* [YOUR ASSIGNMENT] Below are records; extract exactly the lines from the one containing "Task: Dismiss the radial menu with the X icon" through the last, both included, and keep the pictures out.

* [PROVIDED DATA]
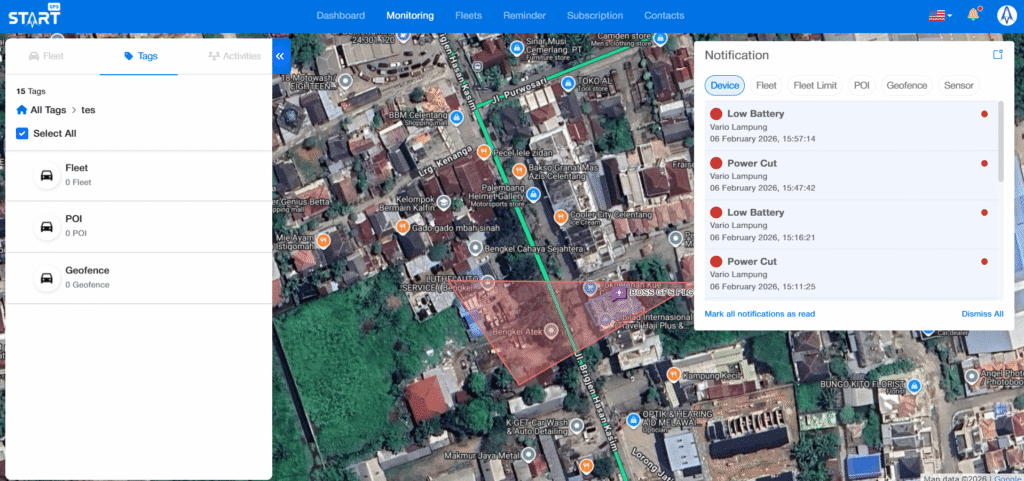Click the notification bell icon
Image resolution: width=1024 pixels, height=481 pixels.
(x=973, y=15)
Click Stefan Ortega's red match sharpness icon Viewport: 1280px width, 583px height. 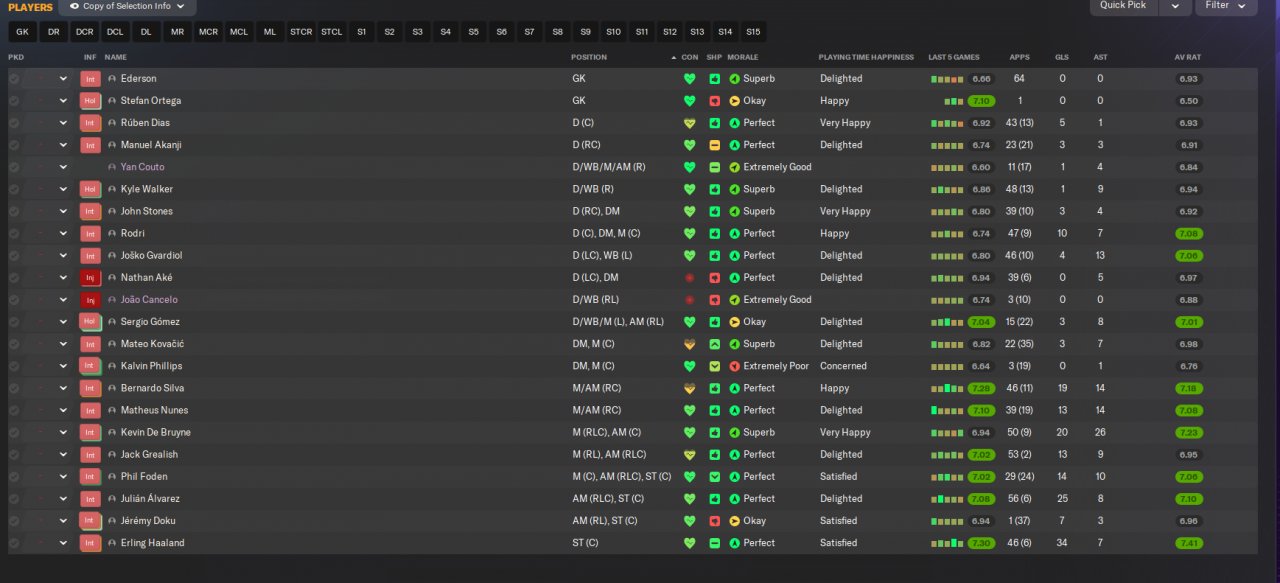click(714, 101)

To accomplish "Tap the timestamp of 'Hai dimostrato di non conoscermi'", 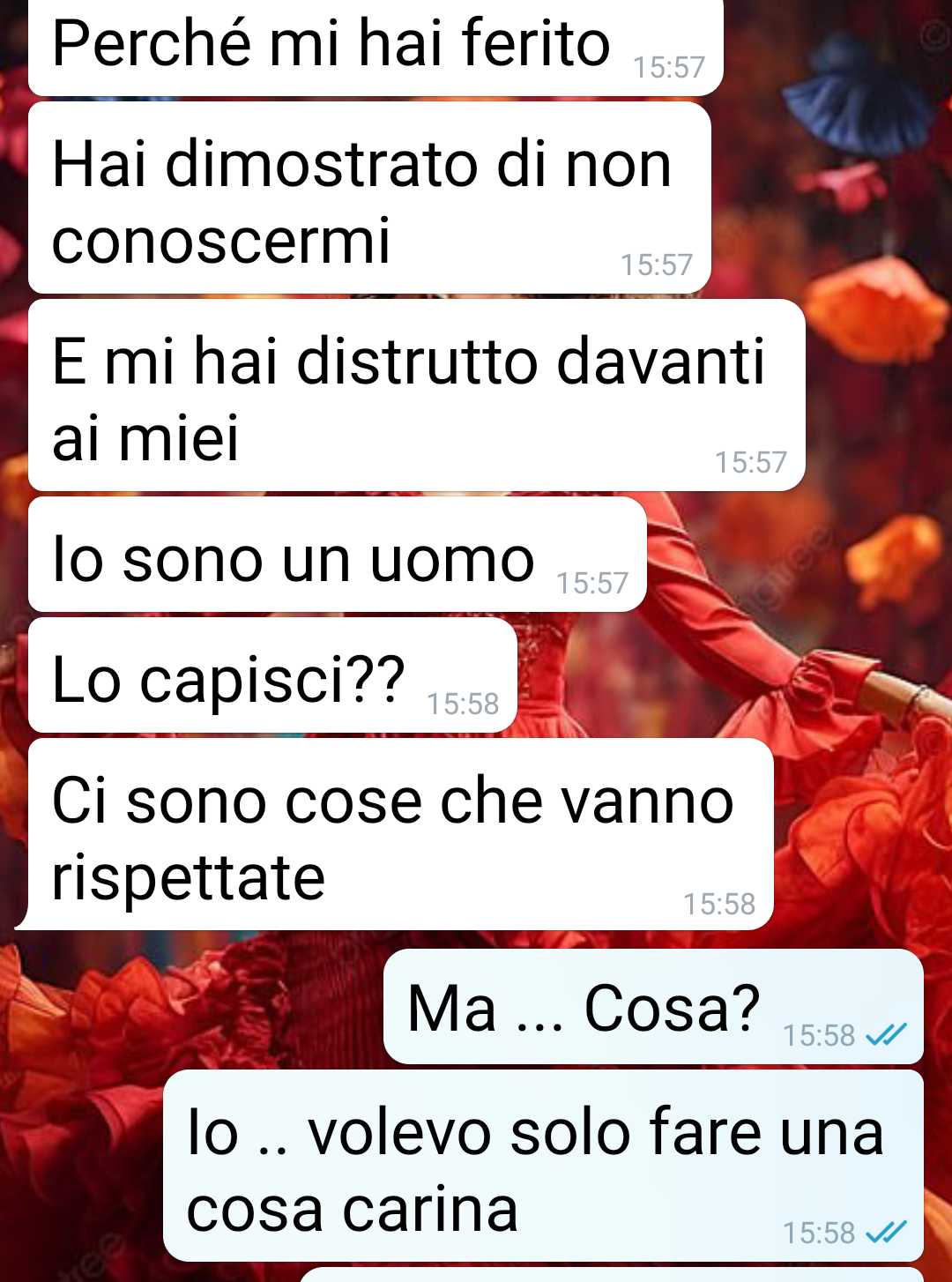I will [x=657, y=265].
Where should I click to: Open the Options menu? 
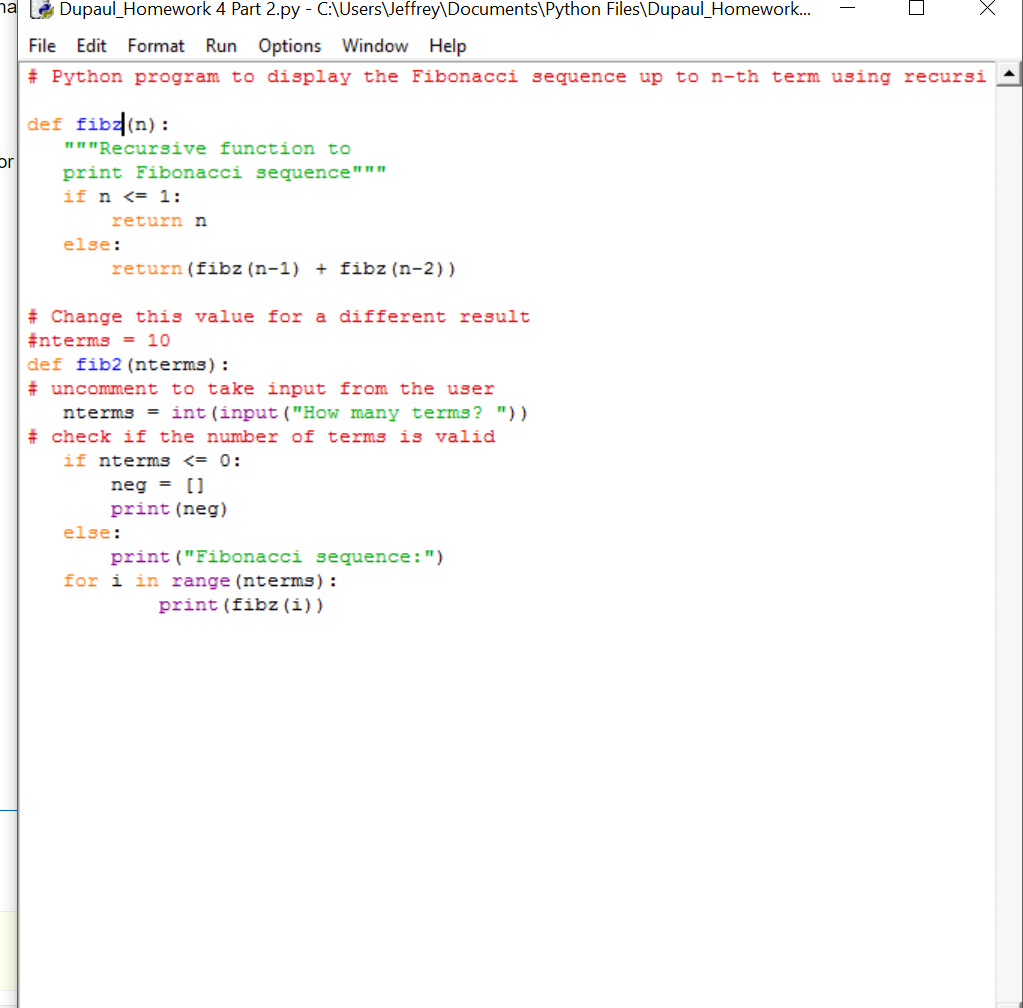289,46
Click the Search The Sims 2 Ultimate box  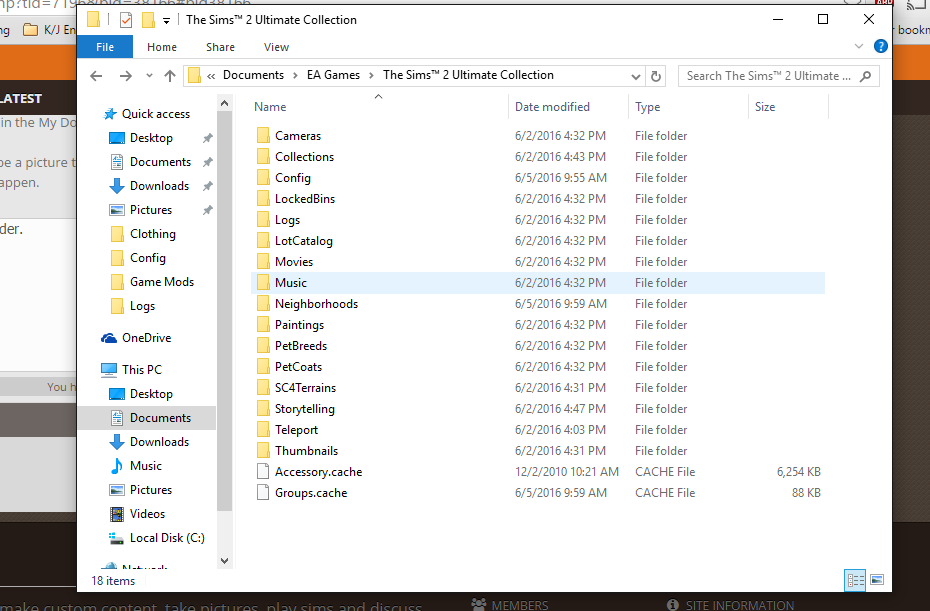(768, 76)
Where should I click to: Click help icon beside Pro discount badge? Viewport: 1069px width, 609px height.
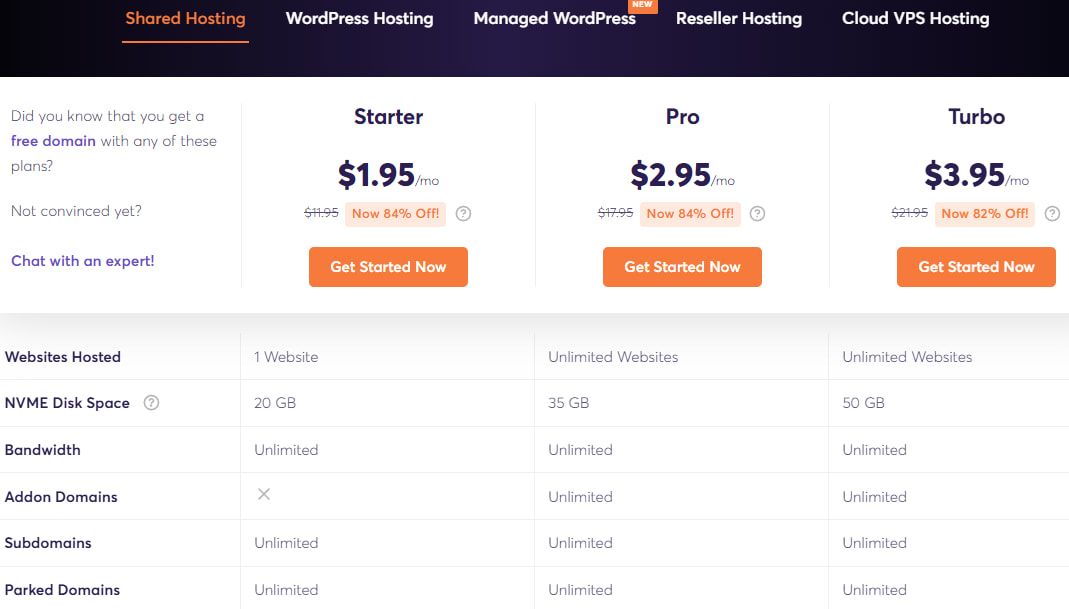pyautogui.click(x=757, y=213)
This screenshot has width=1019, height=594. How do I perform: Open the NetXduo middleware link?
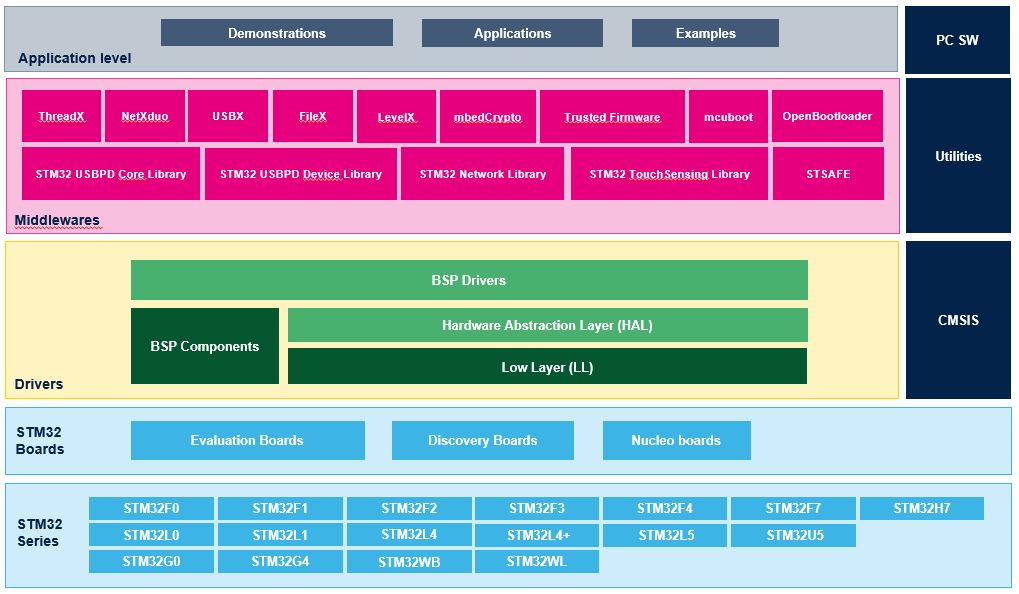point(144,117)
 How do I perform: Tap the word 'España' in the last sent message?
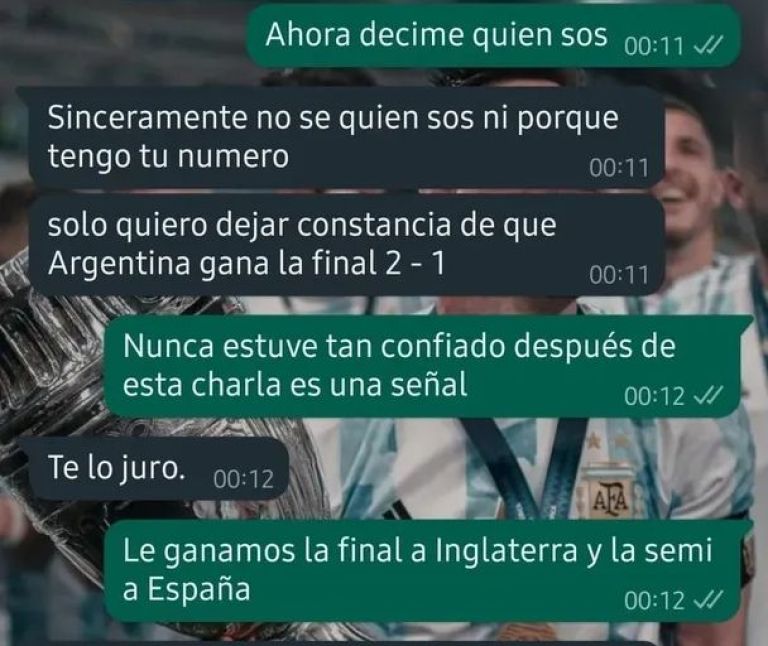coord(199,589)

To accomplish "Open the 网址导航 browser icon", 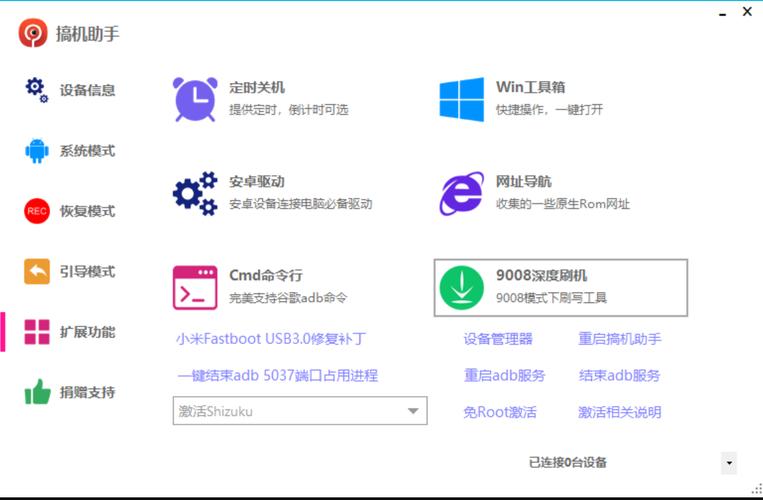I will [x=461, y=193].
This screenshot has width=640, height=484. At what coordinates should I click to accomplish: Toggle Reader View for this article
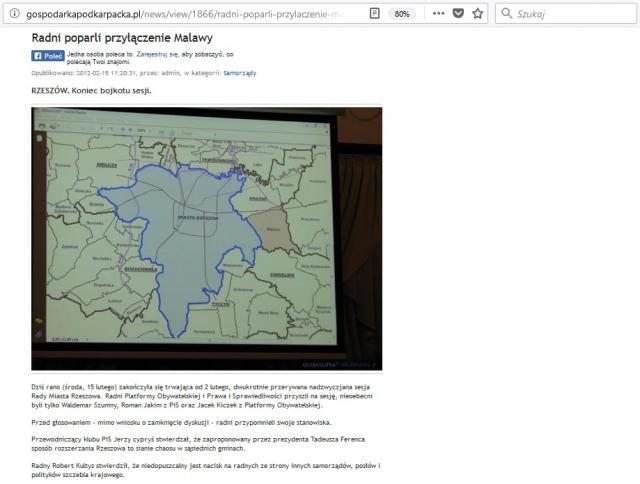coord(374,14)
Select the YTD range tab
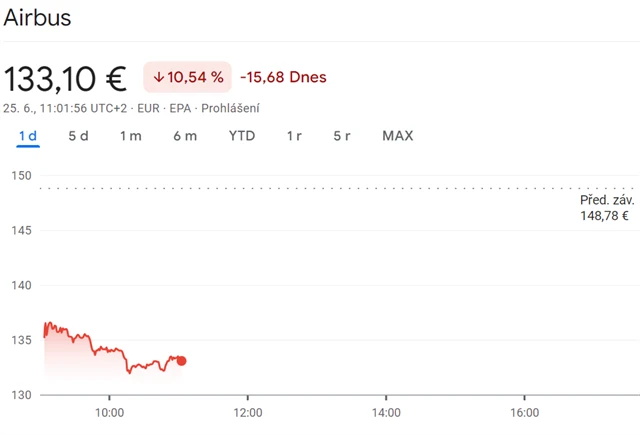The height and width of the screenshot is (435, 640). click(241, 136)
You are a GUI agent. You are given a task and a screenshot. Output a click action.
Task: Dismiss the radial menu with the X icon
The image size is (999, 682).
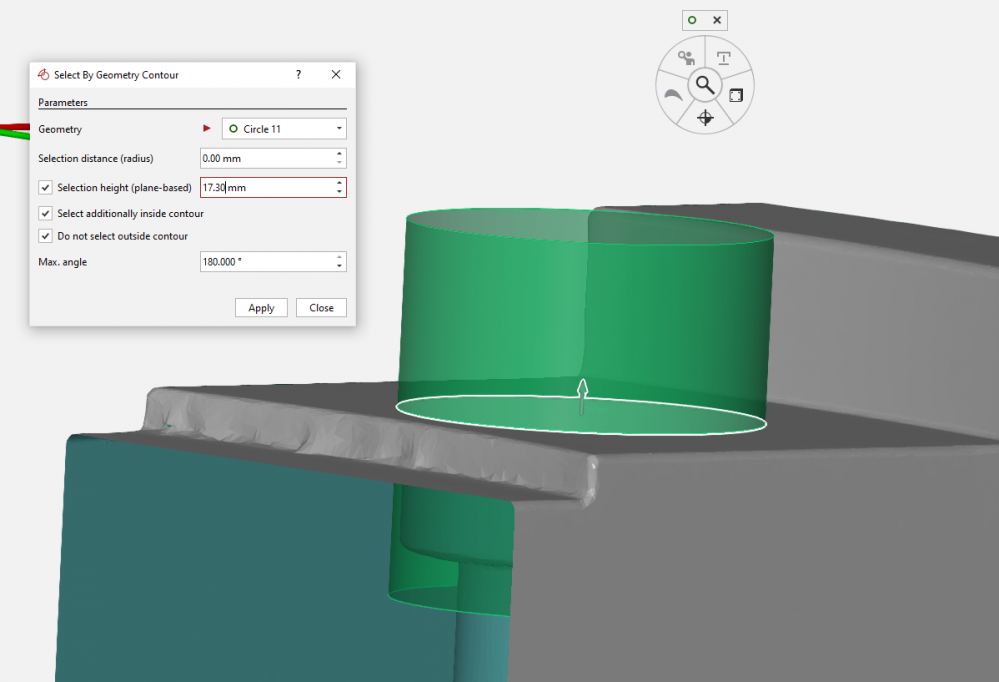click(717, 20)
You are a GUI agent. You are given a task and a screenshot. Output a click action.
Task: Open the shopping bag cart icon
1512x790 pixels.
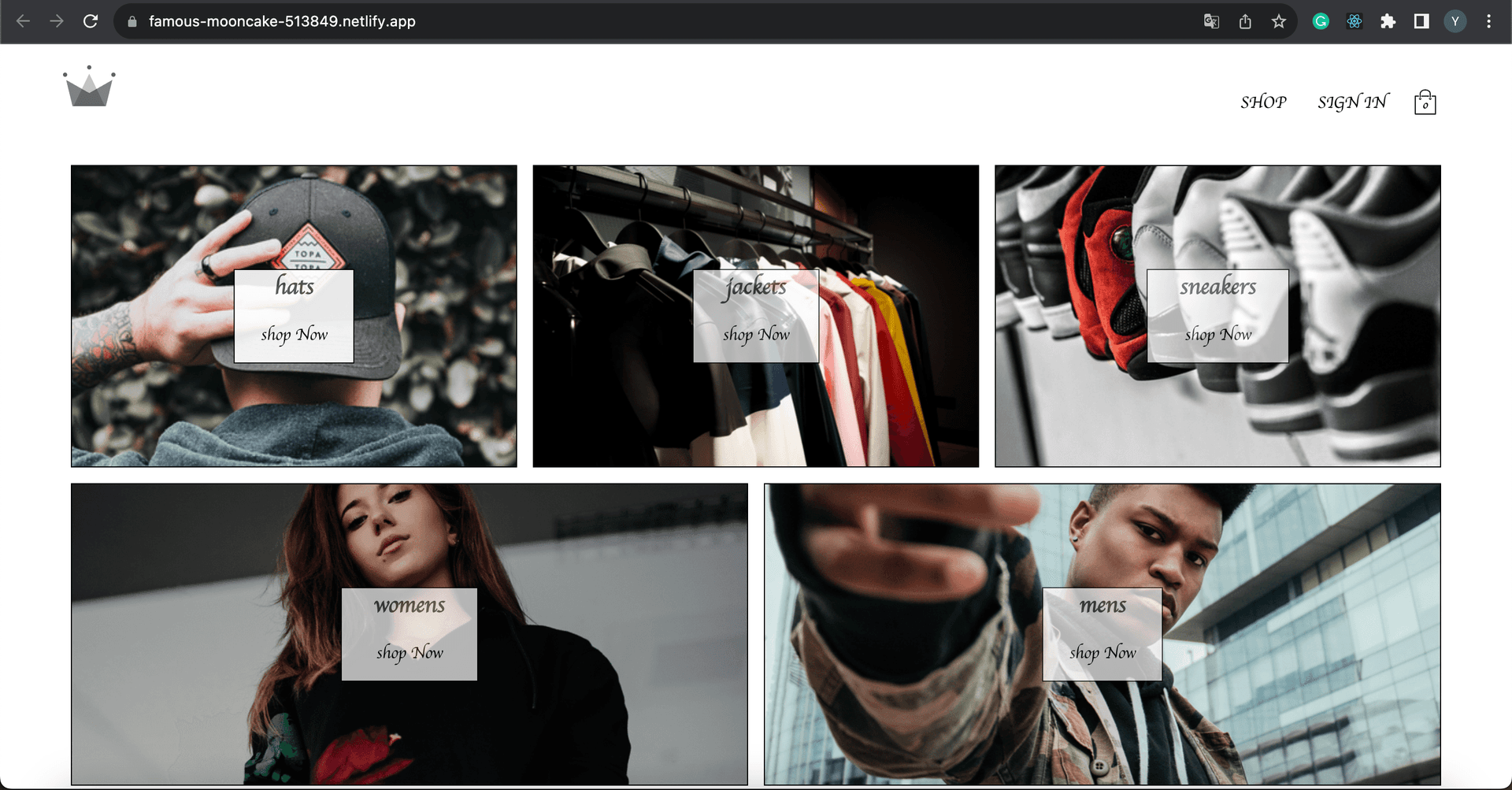pyautogui.click(x=1425, y=102)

* [RESPONSE AREA]
Task: Dismiss the radial menu with the X icon
The image size is (999, 682).
click(717, 20)
You are a GUI agent. You are given a task and a screenshot. Output a click action.
Task: Open the shopping bag cart icon
1512x790 pixels.
pyautogui.click(x=1425, y=102)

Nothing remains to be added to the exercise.